Assigned task:
The string "beside" may appear in lines of the listing. Report each line where it does.

Record extracts:
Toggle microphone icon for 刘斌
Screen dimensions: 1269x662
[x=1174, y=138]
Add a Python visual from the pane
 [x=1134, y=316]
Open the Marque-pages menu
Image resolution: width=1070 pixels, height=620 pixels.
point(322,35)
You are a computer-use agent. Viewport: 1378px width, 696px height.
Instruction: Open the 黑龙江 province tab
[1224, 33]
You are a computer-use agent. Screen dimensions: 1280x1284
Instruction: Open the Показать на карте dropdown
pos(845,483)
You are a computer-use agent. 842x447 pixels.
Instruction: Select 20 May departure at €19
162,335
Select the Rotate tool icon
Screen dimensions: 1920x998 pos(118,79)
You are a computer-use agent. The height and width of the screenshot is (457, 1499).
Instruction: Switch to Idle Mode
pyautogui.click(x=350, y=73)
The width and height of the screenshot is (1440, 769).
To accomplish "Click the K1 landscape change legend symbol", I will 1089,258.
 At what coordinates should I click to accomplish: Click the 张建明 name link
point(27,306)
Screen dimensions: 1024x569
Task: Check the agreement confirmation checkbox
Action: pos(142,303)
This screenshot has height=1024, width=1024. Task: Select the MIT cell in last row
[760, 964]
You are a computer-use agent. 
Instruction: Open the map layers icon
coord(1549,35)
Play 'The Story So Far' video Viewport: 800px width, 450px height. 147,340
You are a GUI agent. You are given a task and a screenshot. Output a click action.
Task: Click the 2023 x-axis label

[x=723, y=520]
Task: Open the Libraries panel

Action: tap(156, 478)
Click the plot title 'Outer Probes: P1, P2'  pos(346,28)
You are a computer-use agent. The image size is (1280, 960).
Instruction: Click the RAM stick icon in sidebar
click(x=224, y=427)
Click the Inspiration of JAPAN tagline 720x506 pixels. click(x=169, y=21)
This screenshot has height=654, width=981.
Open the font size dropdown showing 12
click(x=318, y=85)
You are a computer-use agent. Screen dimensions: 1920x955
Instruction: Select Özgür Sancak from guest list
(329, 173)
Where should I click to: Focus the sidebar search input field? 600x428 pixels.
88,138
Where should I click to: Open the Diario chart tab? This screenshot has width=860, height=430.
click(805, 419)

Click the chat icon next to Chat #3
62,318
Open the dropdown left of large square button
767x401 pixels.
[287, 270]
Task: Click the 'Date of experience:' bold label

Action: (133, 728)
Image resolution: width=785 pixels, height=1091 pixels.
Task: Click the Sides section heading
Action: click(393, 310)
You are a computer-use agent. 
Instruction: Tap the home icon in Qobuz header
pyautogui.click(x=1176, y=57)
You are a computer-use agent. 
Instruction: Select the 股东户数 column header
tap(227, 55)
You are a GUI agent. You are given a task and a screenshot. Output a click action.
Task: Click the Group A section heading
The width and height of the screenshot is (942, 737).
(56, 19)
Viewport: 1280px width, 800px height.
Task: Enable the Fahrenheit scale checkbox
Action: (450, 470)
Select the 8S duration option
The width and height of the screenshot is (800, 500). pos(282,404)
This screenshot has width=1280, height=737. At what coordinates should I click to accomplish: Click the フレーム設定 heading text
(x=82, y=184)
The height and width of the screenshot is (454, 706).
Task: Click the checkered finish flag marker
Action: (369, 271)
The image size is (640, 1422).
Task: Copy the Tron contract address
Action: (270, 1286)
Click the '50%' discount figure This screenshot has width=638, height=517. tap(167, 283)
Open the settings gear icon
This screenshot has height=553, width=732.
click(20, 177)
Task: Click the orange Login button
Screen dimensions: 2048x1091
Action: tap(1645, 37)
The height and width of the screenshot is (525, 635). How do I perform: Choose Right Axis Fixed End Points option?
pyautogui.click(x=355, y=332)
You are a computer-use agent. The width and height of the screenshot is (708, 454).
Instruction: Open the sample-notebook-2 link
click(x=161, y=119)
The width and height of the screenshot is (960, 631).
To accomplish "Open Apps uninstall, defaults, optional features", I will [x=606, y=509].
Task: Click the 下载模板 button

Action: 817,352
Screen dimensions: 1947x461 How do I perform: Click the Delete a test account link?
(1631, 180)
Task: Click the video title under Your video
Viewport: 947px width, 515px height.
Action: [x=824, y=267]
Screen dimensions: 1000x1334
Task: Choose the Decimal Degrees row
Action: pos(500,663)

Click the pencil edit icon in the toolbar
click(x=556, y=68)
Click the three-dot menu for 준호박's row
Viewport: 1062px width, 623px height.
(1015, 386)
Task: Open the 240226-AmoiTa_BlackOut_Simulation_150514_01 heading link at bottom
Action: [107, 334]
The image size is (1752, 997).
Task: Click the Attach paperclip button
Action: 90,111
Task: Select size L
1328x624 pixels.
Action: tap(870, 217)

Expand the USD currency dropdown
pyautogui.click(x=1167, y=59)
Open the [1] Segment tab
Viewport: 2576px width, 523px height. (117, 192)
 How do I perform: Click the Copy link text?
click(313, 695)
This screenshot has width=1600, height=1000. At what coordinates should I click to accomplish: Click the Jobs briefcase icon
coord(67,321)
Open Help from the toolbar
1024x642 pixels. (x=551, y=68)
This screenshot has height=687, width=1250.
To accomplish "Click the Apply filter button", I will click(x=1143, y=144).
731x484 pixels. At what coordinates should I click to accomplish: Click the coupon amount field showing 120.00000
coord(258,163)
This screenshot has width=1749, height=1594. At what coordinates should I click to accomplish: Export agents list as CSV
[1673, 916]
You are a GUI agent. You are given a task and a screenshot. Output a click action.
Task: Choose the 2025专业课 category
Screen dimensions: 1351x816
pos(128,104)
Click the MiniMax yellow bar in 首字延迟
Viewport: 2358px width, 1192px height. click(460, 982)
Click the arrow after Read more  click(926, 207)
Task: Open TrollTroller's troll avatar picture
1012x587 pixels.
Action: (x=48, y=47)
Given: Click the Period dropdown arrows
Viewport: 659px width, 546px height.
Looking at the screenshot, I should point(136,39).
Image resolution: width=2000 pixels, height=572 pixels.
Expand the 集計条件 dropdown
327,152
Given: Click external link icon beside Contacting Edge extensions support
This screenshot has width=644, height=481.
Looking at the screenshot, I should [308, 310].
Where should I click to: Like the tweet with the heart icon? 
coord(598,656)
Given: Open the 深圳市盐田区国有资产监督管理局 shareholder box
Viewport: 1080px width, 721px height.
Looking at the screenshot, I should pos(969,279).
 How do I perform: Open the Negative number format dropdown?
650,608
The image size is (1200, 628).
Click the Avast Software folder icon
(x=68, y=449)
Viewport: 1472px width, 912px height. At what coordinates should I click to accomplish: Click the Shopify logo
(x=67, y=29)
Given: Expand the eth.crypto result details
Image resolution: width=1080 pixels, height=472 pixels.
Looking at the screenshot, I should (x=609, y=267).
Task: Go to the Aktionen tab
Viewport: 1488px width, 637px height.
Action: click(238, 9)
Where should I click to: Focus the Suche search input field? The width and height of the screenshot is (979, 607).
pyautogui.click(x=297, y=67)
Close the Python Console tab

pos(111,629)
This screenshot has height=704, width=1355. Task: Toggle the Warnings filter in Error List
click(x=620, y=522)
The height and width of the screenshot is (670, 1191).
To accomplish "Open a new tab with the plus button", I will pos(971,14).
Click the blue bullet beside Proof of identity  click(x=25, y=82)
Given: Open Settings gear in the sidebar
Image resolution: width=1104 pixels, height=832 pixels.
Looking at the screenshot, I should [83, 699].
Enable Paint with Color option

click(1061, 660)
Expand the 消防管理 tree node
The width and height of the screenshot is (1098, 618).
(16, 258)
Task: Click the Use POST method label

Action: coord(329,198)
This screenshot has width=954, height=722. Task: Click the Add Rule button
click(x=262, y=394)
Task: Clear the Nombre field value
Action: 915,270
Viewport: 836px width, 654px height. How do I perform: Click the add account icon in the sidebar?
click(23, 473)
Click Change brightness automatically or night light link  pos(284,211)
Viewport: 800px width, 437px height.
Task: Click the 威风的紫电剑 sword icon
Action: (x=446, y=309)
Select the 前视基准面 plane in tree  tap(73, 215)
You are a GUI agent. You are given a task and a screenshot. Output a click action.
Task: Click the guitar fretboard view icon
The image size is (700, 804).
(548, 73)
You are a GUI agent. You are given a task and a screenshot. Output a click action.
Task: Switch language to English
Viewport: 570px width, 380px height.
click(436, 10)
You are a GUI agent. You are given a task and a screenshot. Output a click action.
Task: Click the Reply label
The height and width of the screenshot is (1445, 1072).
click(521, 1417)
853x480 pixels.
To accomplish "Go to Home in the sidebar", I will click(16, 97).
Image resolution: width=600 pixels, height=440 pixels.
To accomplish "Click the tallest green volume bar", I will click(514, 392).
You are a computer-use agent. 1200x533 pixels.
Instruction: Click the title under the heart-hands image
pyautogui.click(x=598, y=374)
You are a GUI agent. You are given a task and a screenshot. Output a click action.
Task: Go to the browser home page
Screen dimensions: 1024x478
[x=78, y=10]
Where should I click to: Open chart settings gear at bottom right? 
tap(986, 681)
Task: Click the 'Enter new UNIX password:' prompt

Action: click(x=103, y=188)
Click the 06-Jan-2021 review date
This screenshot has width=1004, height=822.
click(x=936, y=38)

Exercise solution:
Given: Click external link icon beside Contacting Edge extensions support
Click the blue bullet beside Proof of identity  click(x=25, y=82)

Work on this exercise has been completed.